Lay Opinion Testimony from a Non-Expert Witness

Lay opinion testimony is opinion testimony from a non-expert witness based on the witness's own perception and useful to understanding the facts.

Lay opinion testimony is opinion testimony from a non-expert witness based on the witness’s own perception and helpful to understanding the facts.

Although witnesses usually testify about what they saw, heard, or did, some everyday opinions are allowed because they summarize observations in a practical way. Examples may involve speed, distance, emotional state, handwriting familiarity, identity, or whether someone appeared intoxicated.

Why lay opinion testimony matters

Trials often require witnesses to describe real-world observations that cannot be communicated neatly as isolated facts. Lay opinion rules allow common-sense conclusions when they are grounded in personal perception and do not require specialized expert knowledge.
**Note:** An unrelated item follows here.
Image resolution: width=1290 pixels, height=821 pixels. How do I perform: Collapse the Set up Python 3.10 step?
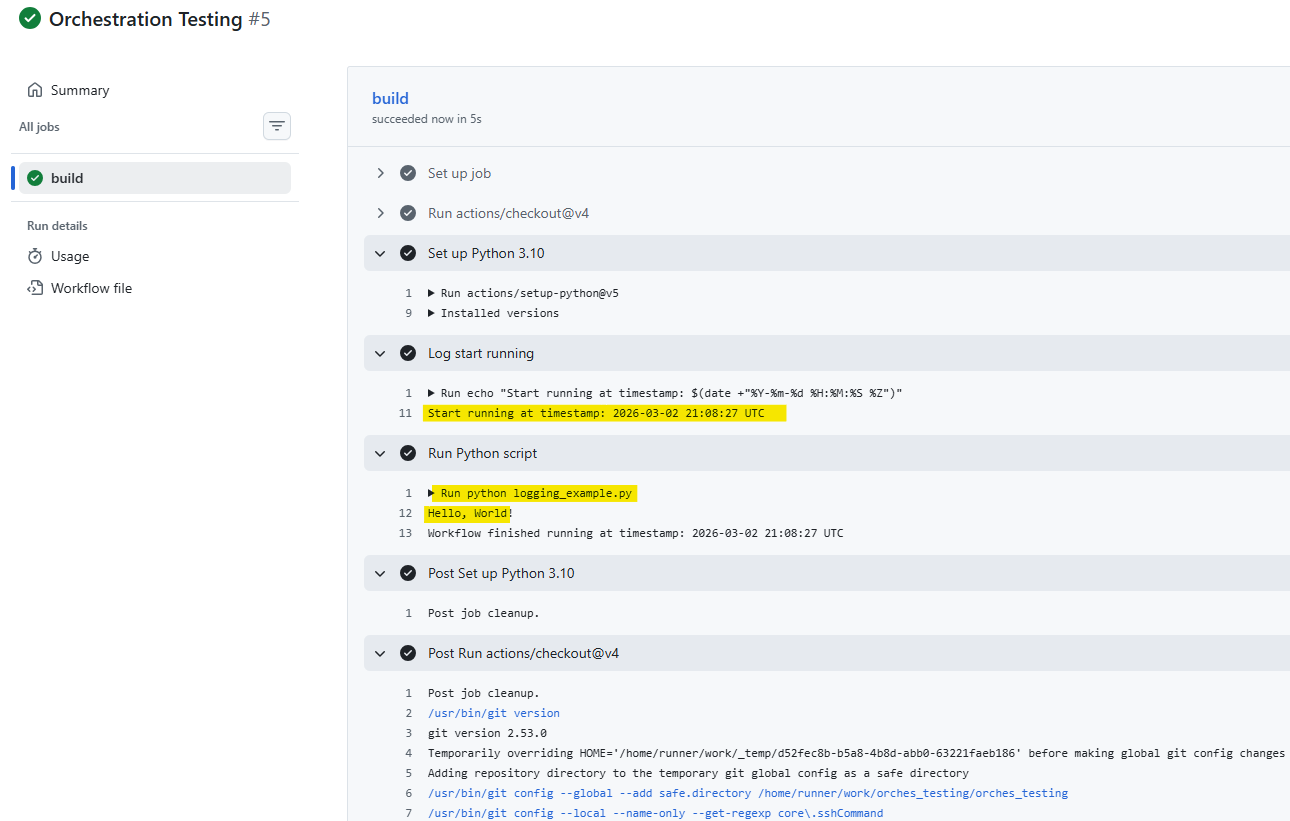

The boundary matters because parties cannot use a lay witness to smuggle in expert analysis. If the opinion depends on technical, scientific, medical, financial, or professional expertise, the court may require an expert witness.

Where it appears

Lay opinion testimony appears in civil trials, criminal trials, hearings, depositions, affidavits, and evidentiary objections. It often arises when a witness describes another person’s behavior, the apparent condition of property, or the meaning of events personally observed.

How it differs from nearby terms

Lay opinion testimony is different from expert witness testimony. Experts may offer opinions based on specialized knowledge, training, or methodology; lay witnesses generally must stay close to personal perception.

It is also different from general testimony, which includes both factual statements and permissible opinions.

Practical example

A bystander who saw a collision may testify that one car appeared to be traveling very fast based on what the bystander personally observed. The bystander usually may not offer an engineering reconstruction of the crash unless qualified as an expert.

Quick check

Ask whether the opinion comes from ordinary personal perception or specialized expertise. That distinction often decides whether it is lay or expert testimony.